───── Excerpt to read ─────

For the passing fan or the honorary Jedi that knows ever detail of the series, Star Wars: The Blueprints offers an amazing (in fact never before seen!) opportunity to discover how an entire galaxy was engineered.

Compiling over 200 of the original production, highly detailed architectural drawings created for all six films of the STAR WARS Saga, the book provides an in-depth look into the universe that was painstakingly pieced together down to the most minute detail. Complimenting the blueprints are over 500 photographs (which even highlight the construction process) and illustrations.

© 2011 Lucasfilm Ltd.

Stay tuned as ArchDaily will have an exclusive surprise about Star Wars: The Blueprints in the coming days. Take note that only a total of 5,000 English language collector's volumes will be printed.  For more about this exciting new book follow the break.

© 2011 Lucasfilm Ltd.

─────

Summarize the passage about Star Wars: The Blueprints in two sentences.

───── Information provided ─────

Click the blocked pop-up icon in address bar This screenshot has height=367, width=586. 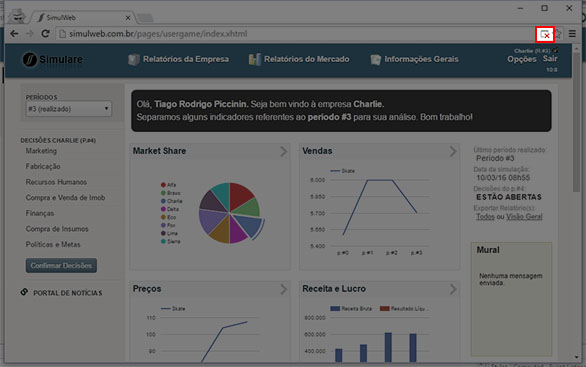(x=545, y=34)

─────

→ Answer to this task
Star Wars: The Blueprints collects more than 200 original, highly detailed architectural production drawings made for all six films of the Star Wars saga, offering an in-depth look at how the films' universe was built down to the smallest detail. The drawings are accompanied by more than 500 photographs and illustrations, some showing the construction process, and only 5,000 English-language collector's volumes will be printed.